Celle d’avoir invité les deux athlètes s’inscrit dans cette volonté de nourrir le rêve chez ces adolescents de 12 à 14 ans.

«À ces âges-là, s’ils n’ont plus de plaisir, ils abandonnent. On veut que Marianne et Charles viennent leur dire que lorsqu’on a une passion, c’est possible d’atteindre son rêve si on persévère. Ça s’applique dans les études, dans le sport ou dans n’importe quelle discipline. Ça s’applique dans la vie aussi», donne à entendre Serge Simard.

«Possible de réussir»

Les deux invités du jour maîtrisent déjà ce discours. Spontanément, avec quelques notes griffonnées sur un bout de papier, ils livrent leur message. Et l’exercice leur plaît, tellement qu’il aiment s’y prêter une dizaine de fois par année dans les écoles, surtout quand la saison se termine.

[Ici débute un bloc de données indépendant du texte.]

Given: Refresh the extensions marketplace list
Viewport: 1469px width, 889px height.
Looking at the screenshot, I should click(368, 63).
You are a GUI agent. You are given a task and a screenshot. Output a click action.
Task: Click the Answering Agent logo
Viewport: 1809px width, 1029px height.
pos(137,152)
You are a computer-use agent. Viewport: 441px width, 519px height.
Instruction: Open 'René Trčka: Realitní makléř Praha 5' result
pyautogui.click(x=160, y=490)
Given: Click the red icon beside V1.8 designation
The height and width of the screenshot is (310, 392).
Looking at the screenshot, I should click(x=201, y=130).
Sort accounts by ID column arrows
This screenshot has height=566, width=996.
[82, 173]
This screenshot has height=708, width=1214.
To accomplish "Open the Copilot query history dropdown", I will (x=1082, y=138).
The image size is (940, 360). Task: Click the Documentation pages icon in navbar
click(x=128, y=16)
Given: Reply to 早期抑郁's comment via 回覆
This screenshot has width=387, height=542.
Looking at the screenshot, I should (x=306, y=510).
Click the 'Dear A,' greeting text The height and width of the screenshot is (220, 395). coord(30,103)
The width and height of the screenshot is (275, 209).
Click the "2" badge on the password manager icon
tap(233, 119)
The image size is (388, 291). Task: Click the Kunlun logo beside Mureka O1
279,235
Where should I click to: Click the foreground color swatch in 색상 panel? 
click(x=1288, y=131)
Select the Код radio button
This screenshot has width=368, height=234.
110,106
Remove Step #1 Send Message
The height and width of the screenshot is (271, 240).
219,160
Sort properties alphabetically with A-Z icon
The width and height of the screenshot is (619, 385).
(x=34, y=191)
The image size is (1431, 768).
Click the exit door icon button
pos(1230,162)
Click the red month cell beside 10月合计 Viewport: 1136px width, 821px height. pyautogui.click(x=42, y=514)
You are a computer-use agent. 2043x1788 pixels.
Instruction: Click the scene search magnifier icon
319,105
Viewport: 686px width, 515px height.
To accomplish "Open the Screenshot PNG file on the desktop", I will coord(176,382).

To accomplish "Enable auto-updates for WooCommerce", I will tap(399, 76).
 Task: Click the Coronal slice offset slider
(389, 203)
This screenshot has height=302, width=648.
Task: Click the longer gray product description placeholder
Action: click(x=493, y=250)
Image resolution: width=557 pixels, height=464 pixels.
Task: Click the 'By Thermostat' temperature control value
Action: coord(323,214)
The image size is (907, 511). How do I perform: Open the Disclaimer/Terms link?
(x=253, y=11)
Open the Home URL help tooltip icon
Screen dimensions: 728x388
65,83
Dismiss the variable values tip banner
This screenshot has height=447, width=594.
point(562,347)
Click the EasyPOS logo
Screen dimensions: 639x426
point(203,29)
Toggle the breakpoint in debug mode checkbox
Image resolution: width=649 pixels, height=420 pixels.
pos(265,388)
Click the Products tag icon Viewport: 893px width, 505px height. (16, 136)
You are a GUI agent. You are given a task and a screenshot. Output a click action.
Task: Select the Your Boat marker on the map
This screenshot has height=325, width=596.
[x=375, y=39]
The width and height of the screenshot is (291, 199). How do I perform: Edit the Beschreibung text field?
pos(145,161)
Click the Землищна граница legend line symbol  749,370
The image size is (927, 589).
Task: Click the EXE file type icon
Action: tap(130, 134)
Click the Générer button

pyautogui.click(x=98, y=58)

«On n’invente rien, dans le fond, rappelle Marianne. C’est notre histoire qu’on raconte.

«Je ne sais pas si ce sont tous des jeunes qui vont percer dans le sport pour devenir des athlètes nationaux et même internationaux. Mais pour eux, juste d’entendre des athlètes passionnés venus leur dire qu’il est possible de réussir avec de la persévérance, peu importe le domaine, j’imagine que c’est rassurant», prétend Hamelin, troisième au cumulatif des récents championnats du monde.

École modèle

En cette journée de printemps dans cette école de Dolbeau-Mistassini, deux orateurs inhabituels ont laissé un petit quelque chose qui fait du bien. Florissante autrefois grâce à l’exploitation du bois, l’économie ne roule plus à la même vitesse que les deux patineurs dans une épreuve de 500 mètres.

Au Saguenay−Lac-Saint-Jean, l’exode de la population semble maintenant jugulé, mais l’école Des Chutes avoue devoir user d’imagination pour stimuler sa clientèle, qui est passée de 560 élèves à 315 en dix ans.

École-modèle du ministère de l’Éducation du Québec pour ses efforts à contrer l’intimidation, son personnel s’efforce par divers moyens à y cultiver l’espoir.

«Il y a une conscientisation ici à garder notre école dynamique. On n’a pas le choix. On se dit que le contenu académique représente le squelette, mais que c’est tout ce qu’on va greffer autour qui va stimuler nos enfants», explique le directeur, Dany Dufour.

Ce jour-là, deux invités spéciaux ont donné leur touche à cette magie.